Sunday, January 31, 2010

New chapter to my book of life/ My Journey!

I'm going to be making a progressive time line of my life so I as well as anyone following me can see for them selves my transformation as its happening. Its going to be tittled My Journey, and the 1st chapter is the thread called "there's hope for all/My journey" this is the sequel.

Flashback- After all that has happened I have aquired a rock solid foundation composed of a very strong belief system, as well as steel determination. I have made abit of a name for my self in Jersey but my game is still very weak.

1 year ago- I choose a date of departure and embark on my Journey to DC. Although I have a very strong foundation, I'm very ignorant of the world around me. I bring my room mate from Jersey. We're all we have. He is great at finding resources, and I'm a good leader. I have a very positive outlook on life but still have yet to live it.

Feb 2009- We're struggling to since our new setting is totally unknown. I celebrate my 1st birthday away from family. Room mate and I have a very different mindset and start fighting Its a shitty birthday. As time passes it gets harder and harder to make ends meet. the only social interactions I have are with coworkers. they're the only social circle I have. They're all very attracted to me but unfortunately thats as far as I can get. I notice that chicks around me such as my neighbors, co workers etc. are constantly hitting on me but I lost touch with the game I thought I had. I lost faith in all the gurus, and all these methods out there. My number 1 priority coming here was to learn game and fix my social life, but its easy to fall in the daily routine and pushing my self gets harder and harder. Specially since I have to push both my self and my room mate.

July 2009/Self discovery- Thanks to my Room mate I get to meet some very powerful people, and because of our struggles and conflict. I'm finding out things about me that I had no clue even existed. I'm working as a promoter. I'm really getting exposed to many people but my social skillset is still very horrible. I try to get the only person I can truly trust here, my room mate to go out, and do drills with me. I know this is the perfect spot to learn game. He refuses. We continue fighting and it gets worse and worse.

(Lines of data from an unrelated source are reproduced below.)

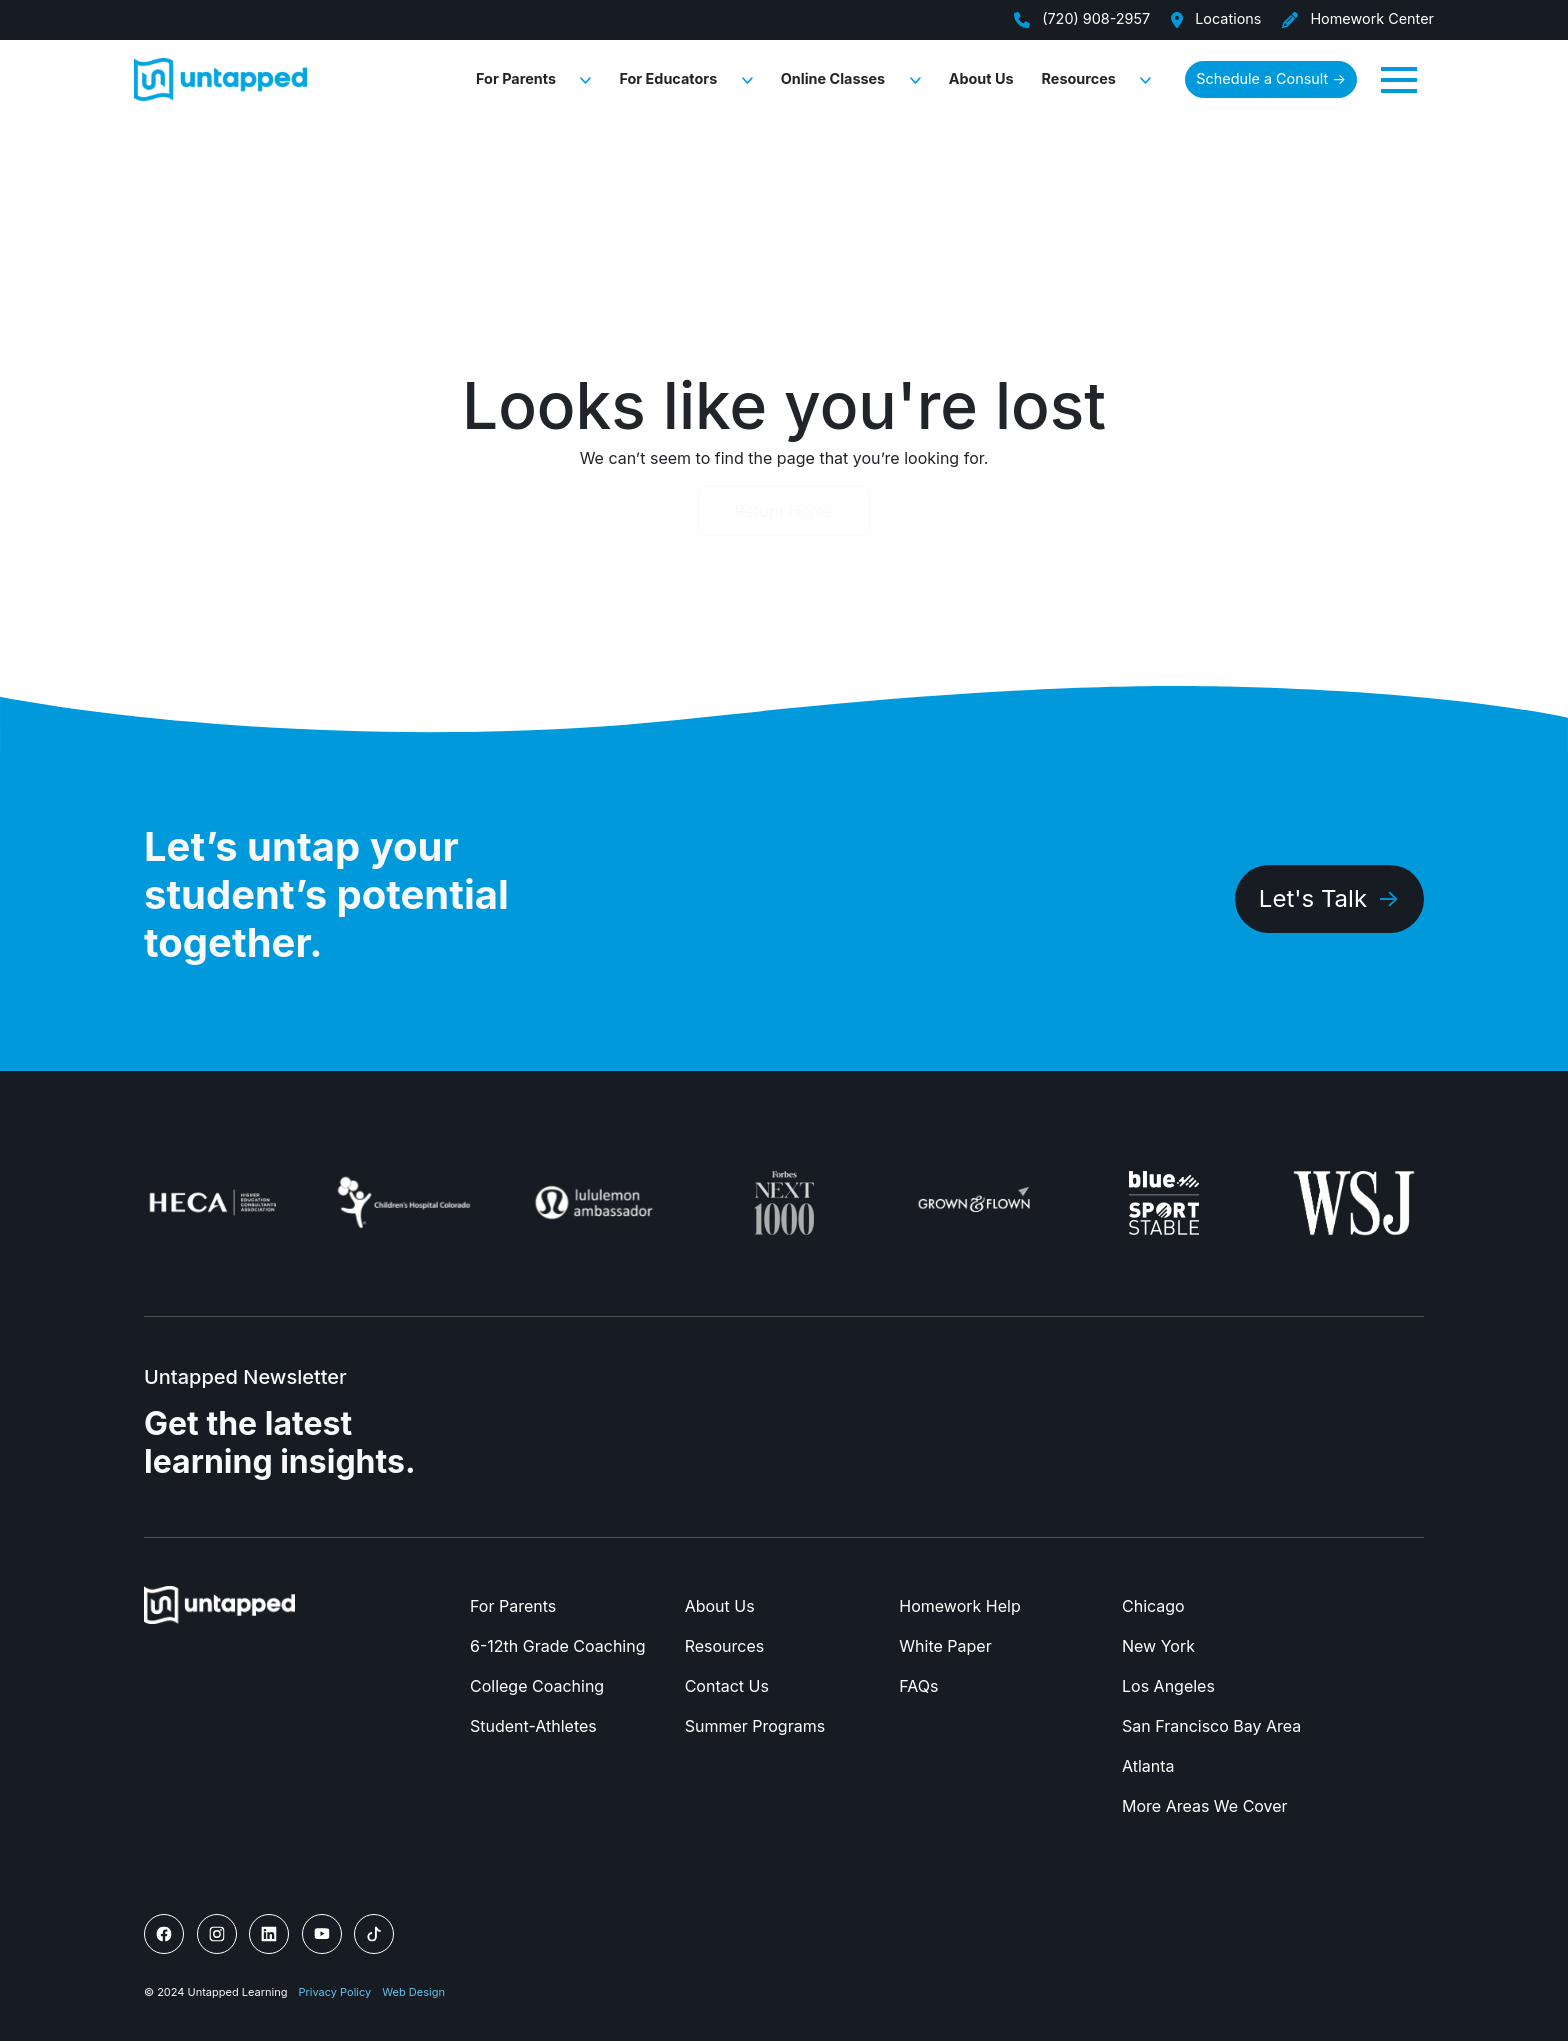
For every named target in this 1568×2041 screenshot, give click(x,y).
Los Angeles (1168, 1686)
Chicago (1153, 1606)
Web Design (413, 1992)
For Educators (668, 78)
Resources (1079, 78)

September 2009/Self mastery- My room mate and I have fought so much we don't even talk anymore. Finally all the unsettled scores from our past come to life. It turns out hes always admired me but on the same token hated me due to envy. He's been disloyal and has done everything in his power to slow me down and stop me. I explode, he admits to everything and asks me for forgiveness. I have done nothing but help this guy even though hes been so ungreatful so forgiving him is kinda hard but I still do. We try to forget all that has happened but there's irreparable damage. I'm pretty much alone and so is he. Really finding out my weaknesses and strengths and learning how to use my revealed abilities to my advantage.

October 2009/Vicious unleashed- My room mate is too weak to handle living on his own so he moves back to his moms house. Its been almost 9 months and although I've learned alot I still haven't even started the missions I set out to achieve. I try to gather will power but its very very hard without someone around. Its time I start. I open my old files about game etc, and remember the forums. I go on looking for wings. Some dude posts about a lair website in DC. This could be the 1st time all the resources have aligned them selves, the environment, the people, and the system. I join the Lair and quickly become involved. So far I have ok fundamentals, balls, and certain talents I've discovered on this journey but 0 game. I'm as big a chode as they come. I decide to toss all out the window and work on each aspect of my game.

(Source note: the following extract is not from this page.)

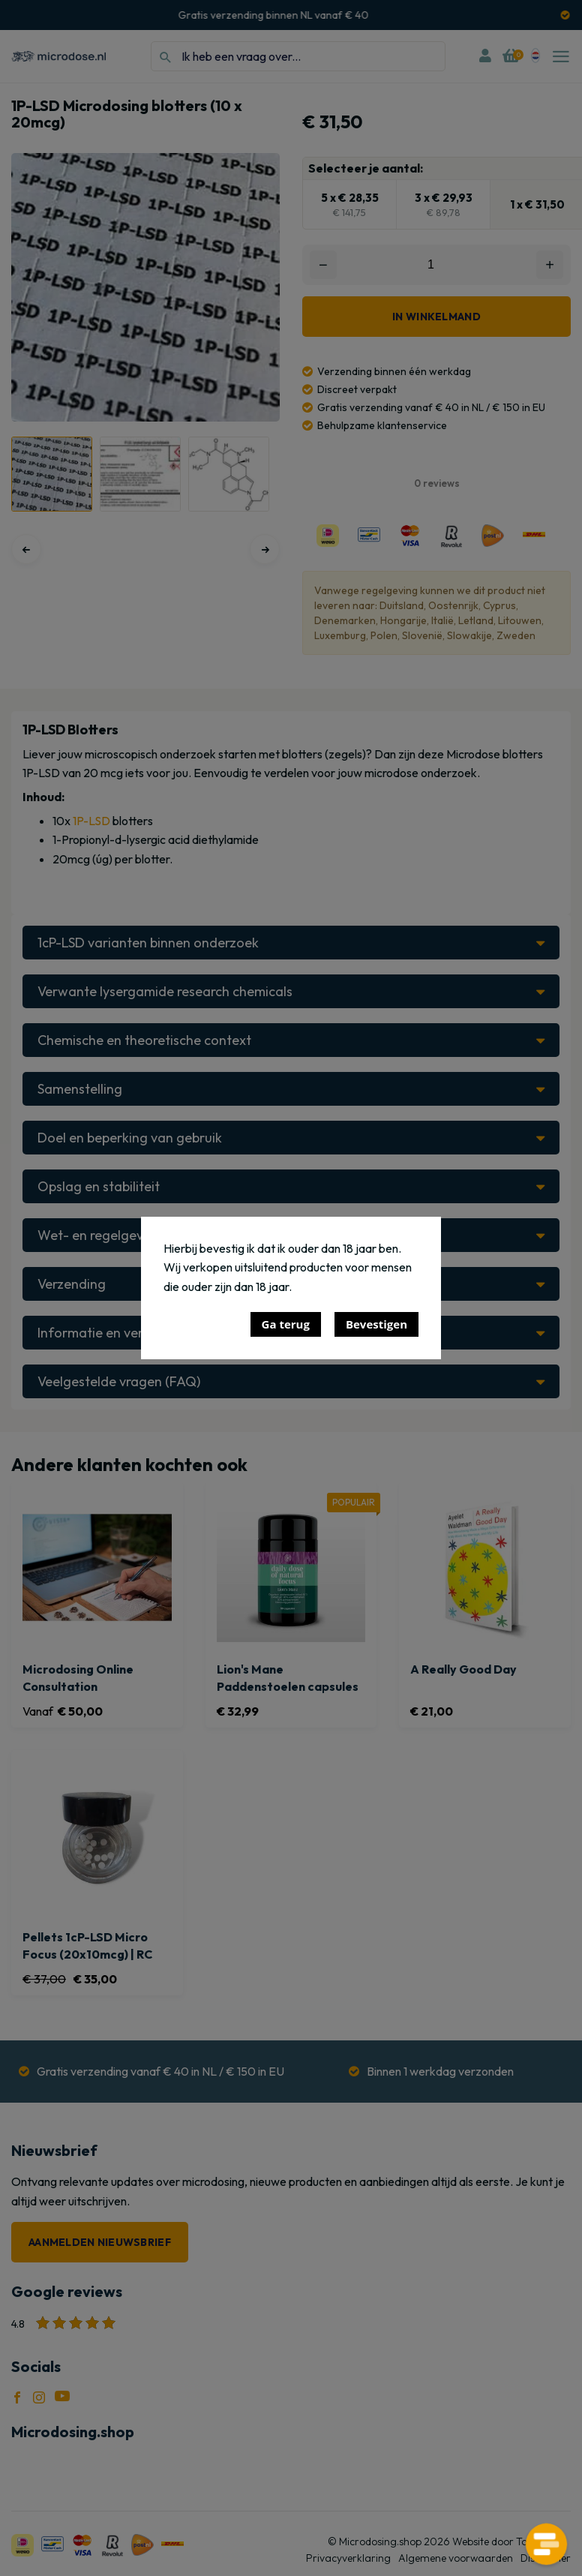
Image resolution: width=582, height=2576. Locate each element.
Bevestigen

November 2009/Suicide crew campaigne- I meet up with Superman my very 1st wing ever. My social innexperience quickly shows, and its clear I have WAYs to go, but on the sane token, all that power thats gone unrecognized, unused, and unappreciated by the low value people I've been mingling in Jersey is really starting to pay off. 1st by the Promoter team I joined where i quickly became the operations manager, as the right hand man of the leader, barking orders to the promoter team. And now by the comunity of PUAs. I'm used to fighting very hard for stuff and I quickly start getting attention from the Forum members. I meet a bunch of very determined ballsy guys, and form whats known as the Suicide crew. This crew turns out to be exceptionally gifted and our progress begins to sky rocket. I'm still struggling moneywise but I'm really starting to work on social interactions.

To this date- The Sucide crew is quickly rising to the top, and I've been made Field leader. My inner self is consistently making it self known to me in different ways. I plan to rise to the top and this is the perfect time to do it.

Progression ladder

October 2009- I have a very hard time opening directly and when I do I get blown out.

November 2009- Through Suicide missions I've overcomed this step but getting girls to be receptive is almost impossible to me, and when they are I'm terrified of touching them

December 2009- I finally learned how to get girls to be receptive but the interactions die very quickly. I can't hook for shit, my kino is much better, I can sometimes get makeouts

To this date- I'm just starting to be able to consistently hook sets but I still chode a bit, and Need to work on more technical stuff.

2 comments:

  1. Thats one hell of a journey...imagine whats waiting for you in the future.

    ReplyDelete
  2. Lol our lives are so interesting, people will die to read our books!